§ To do
Copy the lines below, putting "Find an element on the screen" in place of every "Locate an element on the screen" and keeping everything else the same.

§ Exercise materials
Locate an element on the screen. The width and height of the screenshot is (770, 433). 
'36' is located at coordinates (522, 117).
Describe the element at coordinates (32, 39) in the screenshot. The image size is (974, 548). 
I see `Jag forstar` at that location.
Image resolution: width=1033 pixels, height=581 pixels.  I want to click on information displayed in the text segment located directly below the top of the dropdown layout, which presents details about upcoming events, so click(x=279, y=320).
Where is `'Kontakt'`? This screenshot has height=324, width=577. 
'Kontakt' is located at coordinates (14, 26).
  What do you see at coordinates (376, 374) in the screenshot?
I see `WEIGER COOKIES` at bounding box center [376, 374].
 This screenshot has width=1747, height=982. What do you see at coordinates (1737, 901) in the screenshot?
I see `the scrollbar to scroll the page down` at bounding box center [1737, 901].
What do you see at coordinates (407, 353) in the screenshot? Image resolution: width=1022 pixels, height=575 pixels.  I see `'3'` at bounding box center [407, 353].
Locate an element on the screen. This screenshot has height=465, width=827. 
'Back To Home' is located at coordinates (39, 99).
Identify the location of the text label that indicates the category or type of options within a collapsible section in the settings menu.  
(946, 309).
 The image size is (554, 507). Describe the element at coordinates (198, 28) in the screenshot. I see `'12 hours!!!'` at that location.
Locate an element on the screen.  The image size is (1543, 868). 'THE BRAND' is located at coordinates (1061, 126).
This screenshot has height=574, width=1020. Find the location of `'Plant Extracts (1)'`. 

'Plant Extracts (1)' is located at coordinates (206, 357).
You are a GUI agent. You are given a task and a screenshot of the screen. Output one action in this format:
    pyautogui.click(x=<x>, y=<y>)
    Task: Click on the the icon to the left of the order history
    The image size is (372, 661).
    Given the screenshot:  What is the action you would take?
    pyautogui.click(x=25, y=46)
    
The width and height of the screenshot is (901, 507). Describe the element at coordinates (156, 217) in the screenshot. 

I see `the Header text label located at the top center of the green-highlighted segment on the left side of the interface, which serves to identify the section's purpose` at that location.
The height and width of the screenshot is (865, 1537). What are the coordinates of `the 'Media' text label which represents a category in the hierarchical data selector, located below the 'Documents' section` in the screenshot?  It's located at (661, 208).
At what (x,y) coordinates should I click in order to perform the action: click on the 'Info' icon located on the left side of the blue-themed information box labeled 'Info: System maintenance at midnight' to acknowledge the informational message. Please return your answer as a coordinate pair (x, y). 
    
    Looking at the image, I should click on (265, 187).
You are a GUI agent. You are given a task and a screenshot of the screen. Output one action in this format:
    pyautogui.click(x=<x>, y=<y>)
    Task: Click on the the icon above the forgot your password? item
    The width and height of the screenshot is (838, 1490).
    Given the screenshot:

§ Exercise result
Find an element on the screen. The width and height of the screenshot is (770, 433). 
'36' is located at coordinates (522, 117).
Describe the element at coordinates (32, 39) in the screenshot. The image size is (974, 548). 
I see `Jag forstar` at that location.
Image resolution: width=1033 pixels, height=581 pixels.  I want to click on information displayed in the text segment located directly below the top of the dropdown layout, which presents details about upcoming events, so click(x=279, y=320).
Where is `'Kontakt'`? This screenshot has height=324, width=577. 
'Kontakt' is located at coordinates (14, 26).
  What do you see at coordinates (376, 374) in the screenshot?
I see `WEIGER COOKIES` at bounding box center [376, 374].
 This screenshot has width=1747, height=982. What do you see at coordinates (1737, 901) in the screenshot?
I see `the scrollbar to scroll the page down` at bounding box center [1737, 901].
What do you see at coordinates (407, 353) in the screenshot? Image resolution: width=1022 pixels, height=575 pixels.  I see `'3'` at bounding box center [407, 353].
Find an element on the screen. This screenshot has height=465, width=827. 
'Back To Home' is located at coordinates (39, 99).
Identify the location of the text label that indicates the category or type of options within a collapsible section in the settings menu.  
(946, 309).
 The image size is (554, 507). Describe the element at coordinates (198, 28) in the screenshot. I see `'12 hours!!!'` at that location.
Find an element on the screen.  The image size is (1543, 868). 'THE BRAND' is located at coordinates (1061, 126).
This screenshot has height=574, width=1020. Find the location of `'Plant Extracts (1)'`. 

'Plant Extracts (1)' is located at coordinates (206, 357).
You are a GUI agent. You are given a task and a screenshot of the screen. Output one action in this format:
    pyautogui.click(x=<x>, y=<y>)
    Task: Click on the the icon to the left of the order history
    The image size is (372, 661).
    Given the screenshot:  What is the action you would take?
    pyautogui.click(x=25, y=46)
    
The width and height of the screenshot is (901, 507). Describe the element at coordinates (156, 217) in the screenshot. 

I see `the Header text label located at the top center of the green-highlighted segment on the left side of the interface, which serves to identify the section's purpose` at that location.
The height and width of the screenshot is (865, 1537). What are the coordinates of `the 'Media' text label which represents a category in the hierarchical data selector, located below the 'Documents' section` in the screenshot?  It's located at (661, 208).
At what (x,y) coordinates should I click in order to perform the action: click on the 'Info' icon located on the left side of the blue-themed information box labeled 'Info: System maintenance at midnight' to acknowledge the informational message. Please return your answer as a coordinate pair (x, y). 
    
    Looking at the image, I should click on (265, 187).
You are a GUI agent. You are given a task and a screenshot of the screen. Output one action in this format:
    pyautogui.click(x=<x>, y=<y>)
    Task: Click on the the icon above the forgot your password? item
    The width and height of the screenshot is (838, 1490).
    Given the screenshot:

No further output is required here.